*** Records to use ***
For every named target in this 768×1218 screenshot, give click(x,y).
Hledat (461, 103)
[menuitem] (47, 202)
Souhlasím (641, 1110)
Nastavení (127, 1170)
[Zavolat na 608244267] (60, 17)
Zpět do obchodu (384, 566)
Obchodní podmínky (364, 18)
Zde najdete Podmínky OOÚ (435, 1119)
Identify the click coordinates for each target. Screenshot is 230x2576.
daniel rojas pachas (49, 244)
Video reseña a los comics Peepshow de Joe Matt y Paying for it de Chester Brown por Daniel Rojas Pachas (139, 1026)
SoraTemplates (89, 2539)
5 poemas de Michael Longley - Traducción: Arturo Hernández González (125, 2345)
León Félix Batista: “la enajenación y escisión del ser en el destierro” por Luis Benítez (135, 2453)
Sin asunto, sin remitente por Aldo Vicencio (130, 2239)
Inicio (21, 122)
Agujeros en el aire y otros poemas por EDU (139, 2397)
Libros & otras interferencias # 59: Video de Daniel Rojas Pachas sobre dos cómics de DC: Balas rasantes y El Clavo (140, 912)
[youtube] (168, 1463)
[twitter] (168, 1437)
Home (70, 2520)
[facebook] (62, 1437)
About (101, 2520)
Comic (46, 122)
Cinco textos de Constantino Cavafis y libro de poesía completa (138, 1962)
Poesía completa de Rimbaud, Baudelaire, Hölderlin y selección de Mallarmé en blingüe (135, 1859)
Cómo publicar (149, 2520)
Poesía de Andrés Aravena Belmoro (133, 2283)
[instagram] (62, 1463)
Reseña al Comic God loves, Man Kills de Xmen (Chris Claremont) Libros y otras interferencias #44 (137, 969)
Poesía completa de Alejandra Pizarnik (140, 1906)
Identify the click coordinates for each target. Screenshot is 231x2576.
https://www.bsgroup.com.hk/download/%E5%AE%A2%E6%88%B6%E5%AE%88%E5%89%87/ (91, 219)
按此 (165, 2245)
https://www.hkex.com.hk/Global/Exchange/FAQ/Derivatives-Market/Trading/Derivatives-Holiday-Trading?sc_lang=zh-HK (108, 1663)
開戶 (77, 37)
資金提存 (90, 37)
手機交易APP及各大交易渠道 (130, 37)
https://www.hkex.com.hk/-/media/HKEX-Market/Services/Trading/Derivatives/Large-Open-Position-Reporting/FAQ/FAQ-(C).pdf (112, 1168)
*** End of Records to use ***
What the task asks>
Beginning with the line above that contains "About (101, 2520)", copy each line exactly up to and including the line that contains "Poesía completa de Alejandra", and go no further.

Task result>
About (101, 2520)
Comic (46, 122)
Cinco textos de Constantino Cavafis y libro de poesía completa (138, 1962)
Poesía completa de Rimbaud, Baudelaire, Hölderlin y selección de Mallarmé en blingüe (135, 1859)
Cómo publicar (149, 2520)
Poesía de Andrés Aravena Belmoro (133, 2283)
[instagram] (62, 1463)
Reseña al Comic God loves, Man Kills de Xmen (Chris Claremont) Libros y otras interferencias #44 (137, 969)
Poesía completa de Alejandra Pizarnik (140, 1906)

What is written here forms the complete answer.